## Work to complete
Give again, exactly as written, each line of the material below starting at the line that contains "Task: Click the gray 192.1 last price marker" and ending at the line that contains "Screen dimensions: 1880x878". Both ends count, and no other line does.

## Data listing
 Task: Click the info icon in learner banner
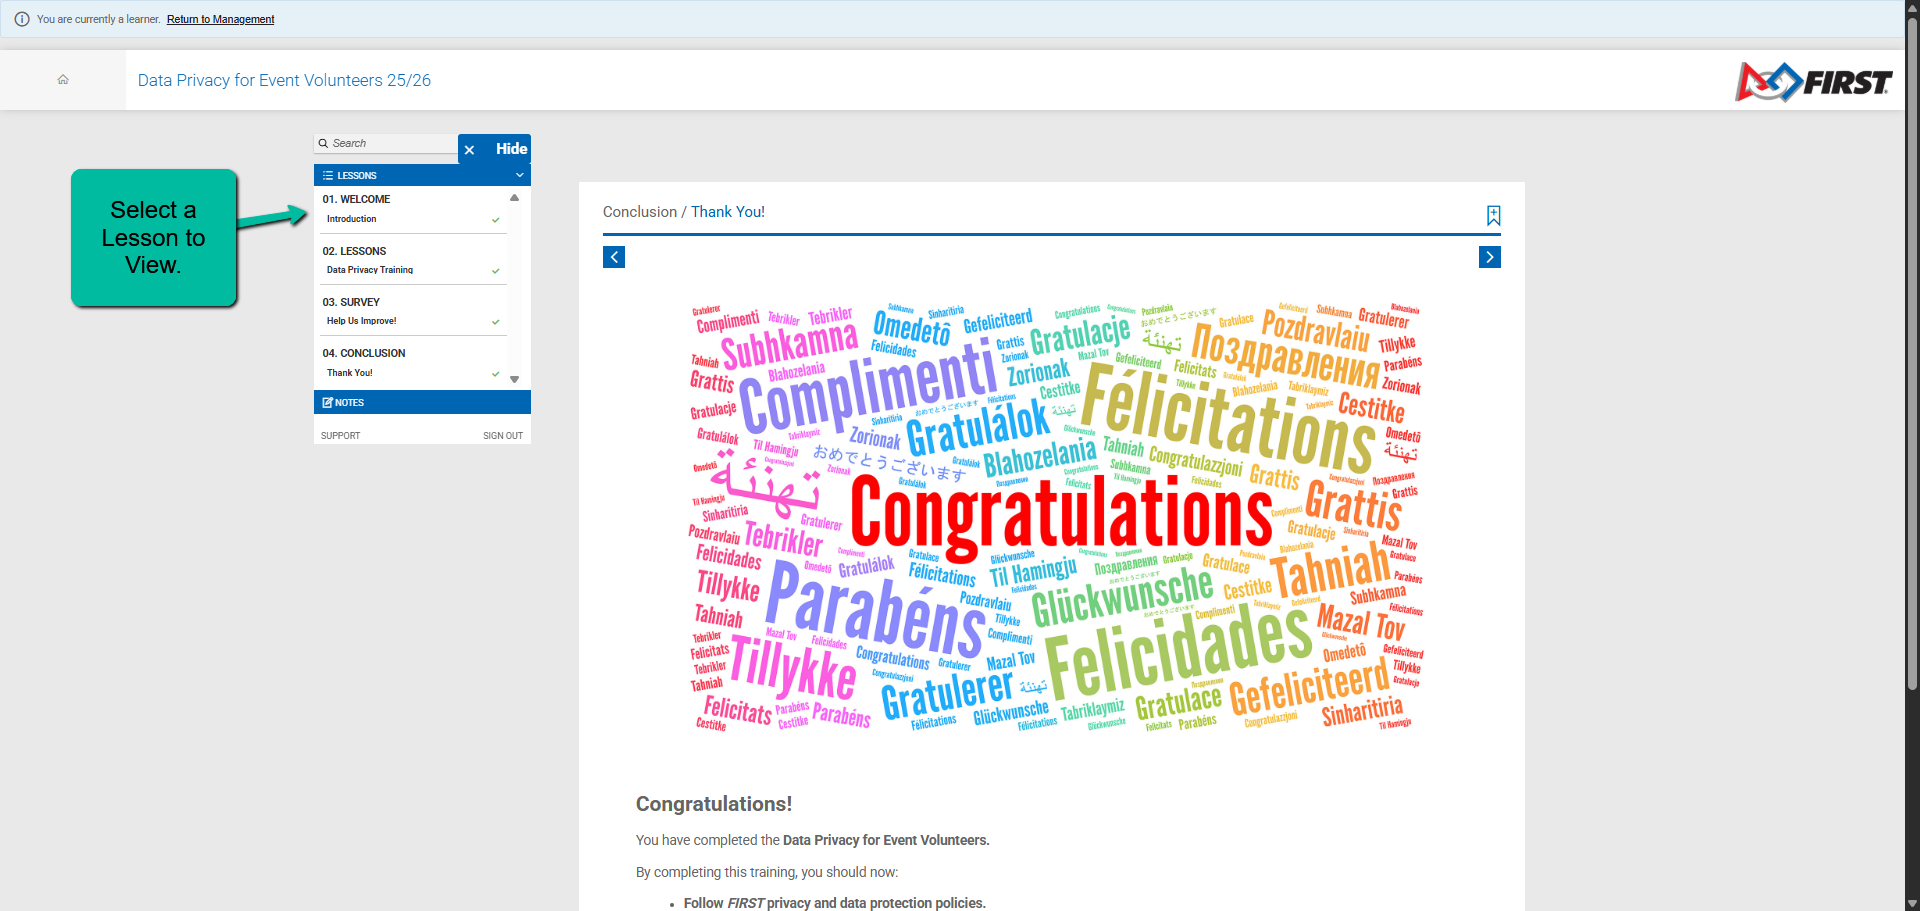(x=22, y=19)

---

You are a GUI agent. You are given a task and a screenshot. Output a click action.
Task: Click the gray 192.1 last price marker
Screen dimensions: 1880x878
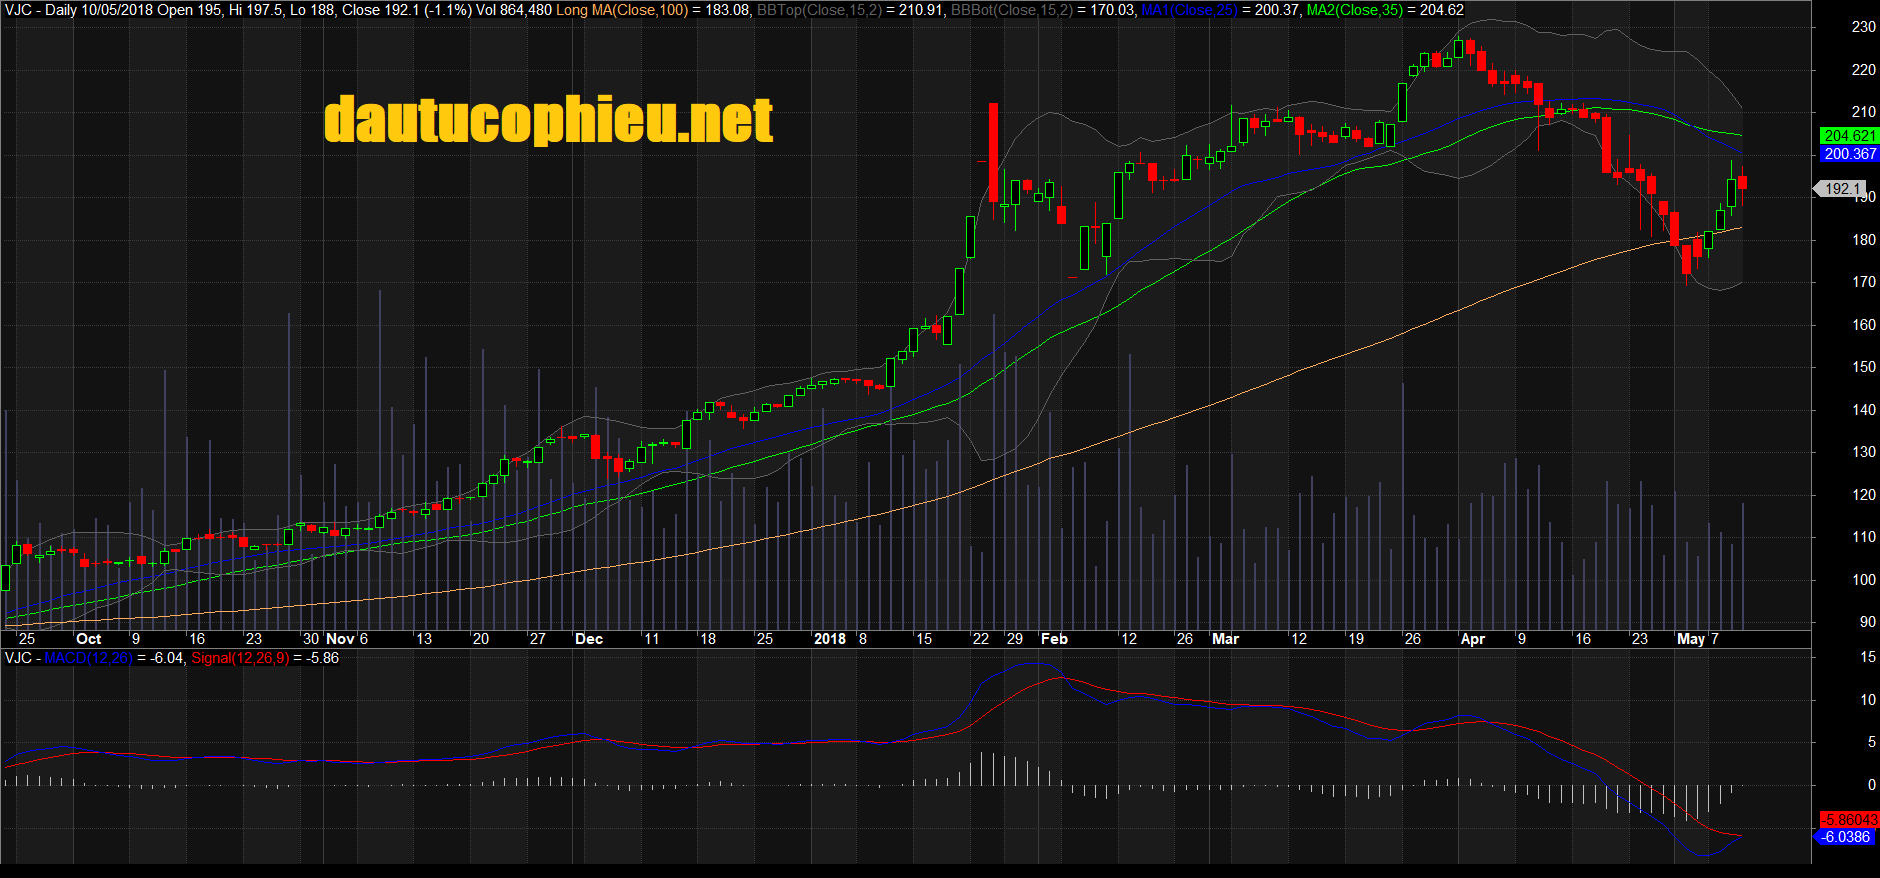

--

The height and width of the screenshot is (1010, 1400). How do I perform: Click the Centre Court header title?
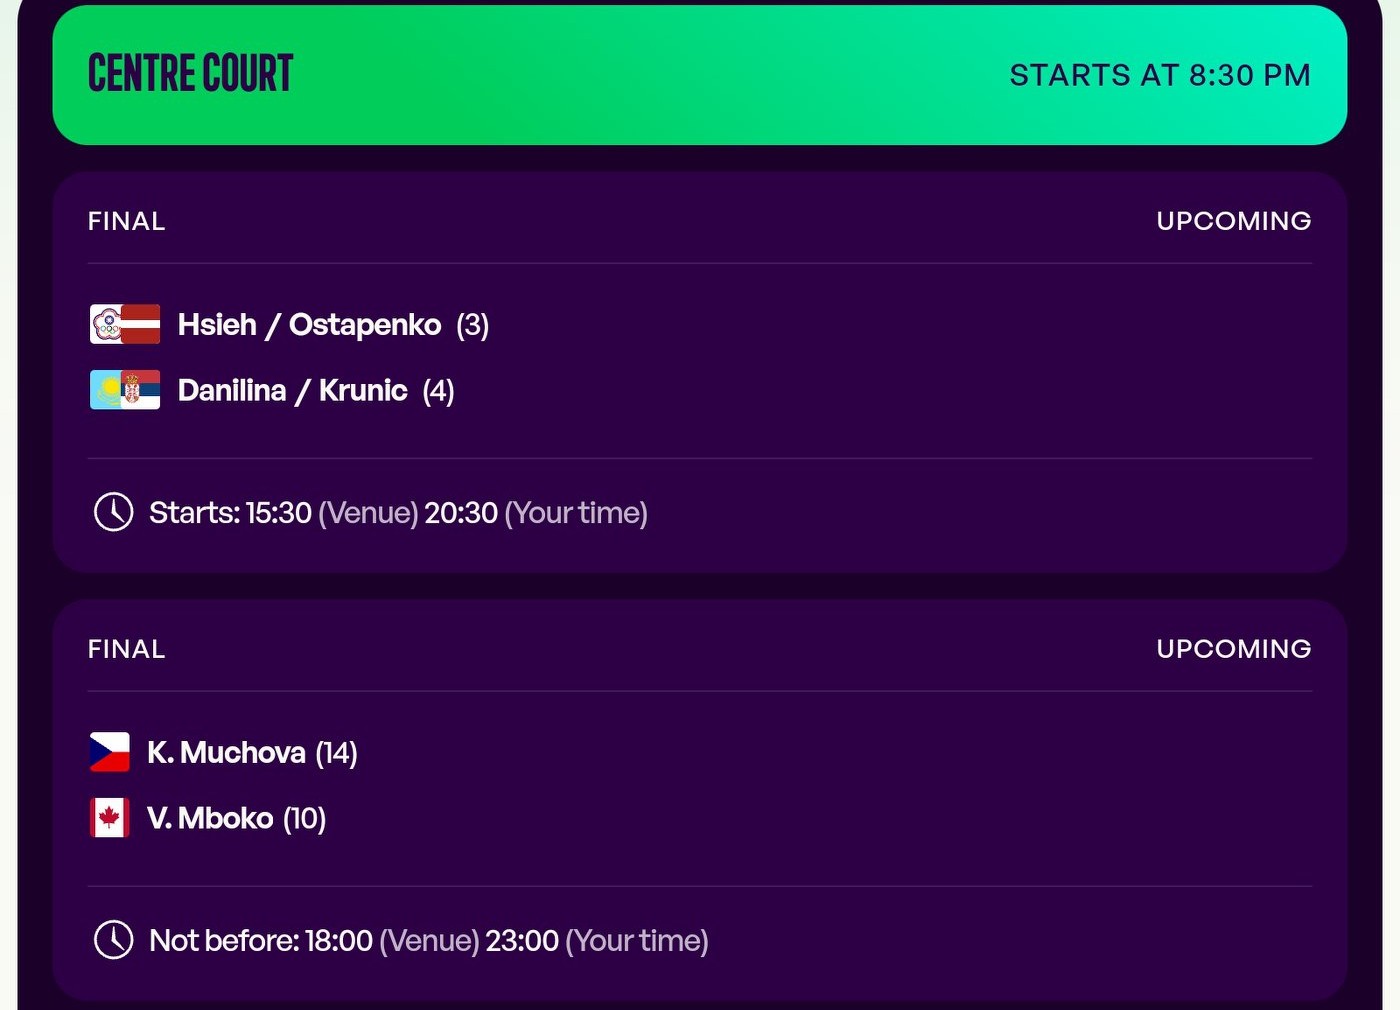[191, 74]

## Response for this exercise
Task: Click the gray 192.1 last price marker
Screen dimensions: 1880x878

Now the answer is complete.